Knockout of Na-glucose-cotransporter SGLT1 mitigates diabetes-induced upregulation of nitric oxide synthase-1 in macula densa and glomerular hyperfiltration

Abstract

The Na-glucose-cotransporter SGLT1 mediates glucose reabsorption in late proximal tubules. SGLT1 also mediates macula densa-sensing of an increase in luminal glucose, which increases nitric oxide synthase-1 (MD-NOS1)-mediated NO formation and potentially GFR. Here the contribution of SGLT1 was tested by gene-knockout (-/-) in type 1 diabetic Akita mice. A low-glucose diet was fed to prevent intestinal malabsorption in Sglt1-/- mice and minimize the contribution of intestinal SGLT1. Hyperglycemia was modestly reduced in Sglt1-/- vs littermate wild-type (WT) Akita mice (480 vs. 550mg/dl), associated with reduced diabetes-induced increases in GFR, kidney weight, glomerular size, and albuminuria.

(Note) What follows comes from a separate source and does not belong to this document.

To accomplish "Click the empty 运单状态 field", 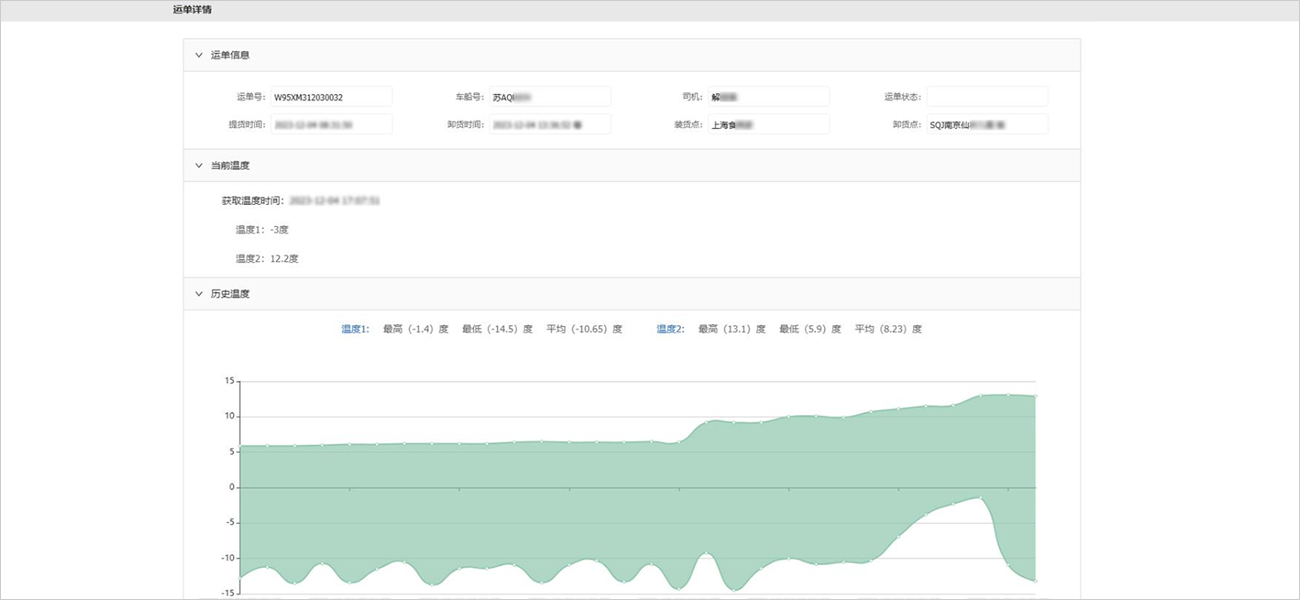I will [x=986, y=97].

Blunted hyperfiltration was confirmed in streptozotocin-induced diabetic Sglt1-/- mice, associated with similar hyperglycemia vs WT mice (350 vs. 385mg/dl). Absence of SGLT1 attenuated upregulation of MD-NOS1 protein expression in diabetic Akita mice and in response to SGLT2 inhibition in non-diabetic mice. During SGLT2 inhibition in Akita mice, Sglt1-/- likewise reduced blood glucose (200 vs. 300mg/dl), associated with lesser MD-NOS1 expression, GFR, kidney weight, glomerular size, and albuminuria. Absence of Sglt1 in Akita mice increased systolic blood pressure associated with suppressed renal renin mRNA expression. This may reflect fluid retention due to blunted hyperfiltration. SGLT2 inhibition prevented the blood pressure increase in Sglt1-/- Akita, possibly due to additive glucosuric/diuretic effects. The data indicate that SGLT1 contributes to diabetic hyperfiltration and limits diabetic hypertension. Potential mechanisms include its role in glucose-driven upregulation of MD-NOS1 expression. This pathway may increase GFR to maintain volume balance when enhanced MD glucose delivery indicates upstream saturation of sodium-glucose-cotransporters and thus hyperreabsorption.